===== Extracto de página
La buena ficción tiene capas, y estas capas no se presentan de golpe, ni tampoco lentamente: es parte del Lore que construye un narrador que sabe lo que hace.
- Los nombres de la verosimilitud
Zacary (Zacario) o Zac, el personaje principal y narrador de “Los nombres del fuego” de Bernardo Ayala, es un mercenario que describe en primera persona todo lo que ha sucedido desde que descubrió, casi por casualidad, una trampa de la cual él tenía que ser una víctima. Mientras avanza con su narración, va descorriendo su universo para el lector; primero con detalles imperceptibles, luego con detalles más profundos, hoscos, y, por último, con muchos más elementos complejos, deslumbra con un universo tan complejo, rico, profundo y violento, como lo hace Andrzej Sapkowski en sus ficciones fantásticas o Tony Morrison en sus sagas familiares del Harlem sin policías.
Esa sorpresa hace que este libro, hablo de “Los nombres del fuego”, adquiera una faz de sorpresa, de admiración por la obra escrita y se considere una verdadera apuesta, en estos tiempos de creaciones tan poco llenas de valor real, de atrevimiento.
Cuando Anthony Burgess escribió “La naranja mecánica” y la presentó a los editores interesados, se topó a su vez con el cuestionamiento sobre el aparente idioma que había creado para los druggos, un idioma que combinaba el ruso con el bielorruso y el inglés, tuvo que hacer un glosario al final para que los lectores no vieran como burla esa coba; lo mismo le sucedió a García Márquez con la repetición de los nombres de los Buendía, algunos editores le pidieron un esquema, un árbol genealógico, para no confundir a los lectores… son cosas que pasan, y en “Los nombres del fuego” se demuestra cuáles son estos elementos de la verosimilitud que se presentan como lo que son, artefactos mentales que se integran al lector desde el autor, y estos son ganas, pasión e imaginación.
Ganas para mostrar algo nuevo bajo la forma de una road movie en donde los personajes van de un extremo a otro de ese universo creado, y el viaje termina siendo el destino, poblando a las páginas de la novela de una maestría muy bien entendida y disfrutada.
Pasión por hacer de esta novela un hito en sí mismo. En Bolivia hay muy pocos narradores que explotan lo fantástico, quizá porque la mayoría mira con desdén los subgéneros temáticos en literatura.
E imaginación, total y absoluta imaginación al servicio del lector.
Por ello, “Los nombres del fuego” de Bernardo Ayala es una novela que sí sugiero encarecidamente a la gente que desee disfrutar de un libro bien hecho, que es a su vez una apuesta total a la ficción fantástica en un entorno tan acostumbrado a historias de mestizajes, traumas coloniales y chismes llenos de provincianismos; encontrarse con la historia de Zac, una historia llena de violencia, redención y mucha, pero que mucha fantasía, es un milagro entusiasta.
No pierdan el tiempo y vayan por este libro, que no se van a arrepentir.
==========
===== Material de consulta
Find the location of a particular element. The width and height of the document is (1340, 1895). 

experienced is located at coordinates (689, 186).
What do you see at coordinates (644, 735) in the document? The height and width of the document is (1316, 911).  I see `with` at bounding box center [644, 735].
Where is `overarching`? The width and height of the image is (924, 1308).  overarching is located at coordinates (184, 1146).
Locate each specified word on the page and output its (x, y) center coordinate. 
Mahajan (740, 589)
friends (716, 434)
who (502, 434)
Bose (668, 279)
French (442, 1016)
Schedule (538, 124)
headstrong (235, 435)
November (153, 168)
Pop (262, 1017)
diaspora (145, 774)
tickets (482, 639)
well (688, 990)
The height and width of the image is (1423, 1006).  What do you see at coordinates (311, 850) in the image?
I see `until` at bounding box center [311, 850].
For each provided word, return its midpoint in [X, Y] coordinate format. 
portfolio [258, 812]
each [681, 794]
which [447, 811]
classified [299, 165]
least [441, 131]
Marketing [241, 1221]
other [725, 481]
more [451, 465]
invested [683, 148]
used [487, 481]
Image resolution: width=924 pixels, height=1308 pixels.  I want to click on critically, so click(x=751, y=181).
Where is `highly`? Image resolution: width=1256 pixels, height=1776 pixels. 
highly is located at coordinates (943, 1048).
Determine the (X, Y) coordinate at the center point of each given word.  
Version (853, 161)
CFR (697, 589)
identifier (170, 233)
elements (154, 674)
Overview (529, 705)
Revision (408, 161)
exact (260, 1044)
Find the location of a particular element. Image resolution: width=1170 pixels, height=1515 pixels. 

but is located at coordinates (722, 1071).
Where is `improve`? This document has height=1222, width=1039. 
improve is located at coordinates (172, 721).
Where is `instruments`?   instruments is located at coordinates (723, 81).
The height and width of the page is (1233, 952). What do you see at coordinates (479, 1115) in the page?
==========
**Problemas para resolver**
a. Transcribe literalmente el pasaje de la reseña sobre «Los nombres del fuego». Comienza en las palabras «La buena ficción» y termina después de «Harlem sin policías.».
b. Enumera todos los escritores que menciona la reseña sobre «Los nombres del fuego», sin contar a Bernardo Ayala.

**Solucionario**
a.
La buena ficción tiene capas, y estas capas no se presentan de golpe, ni tampoco lentamente: es parte del Lore que construye un narrador que sabe lo que hace.
- Los nombres de la verosimilitud
Zacary (Zacario) o Zac, el personaje principal y narrador de “Los nombres del fuego” de Bernardo Ayala, es un mercenario que describe en primera persona todo lo que ha sucedido desde que descubrió, casi por casualidad, una trampa de la cual él tenía que ser una víctima. Mientras avanza con su narración, va descorriendo su universo para el lector; primero con detalles imperceptibles, luego con detalles más profundos, hoscos, y, por último, con muchos más elementos complejos, deslumbra con un universo tan complejo, rico, profundo y violento, como lo hace Andrzej Sapkowski en sus ficciones fantásticas o Tony Morrison en sus sagas familiares del Harlem sin policías.

b.
- Andrzej Sapkowski
- Tony Morrison
- Anthony Burgess
- García Márquez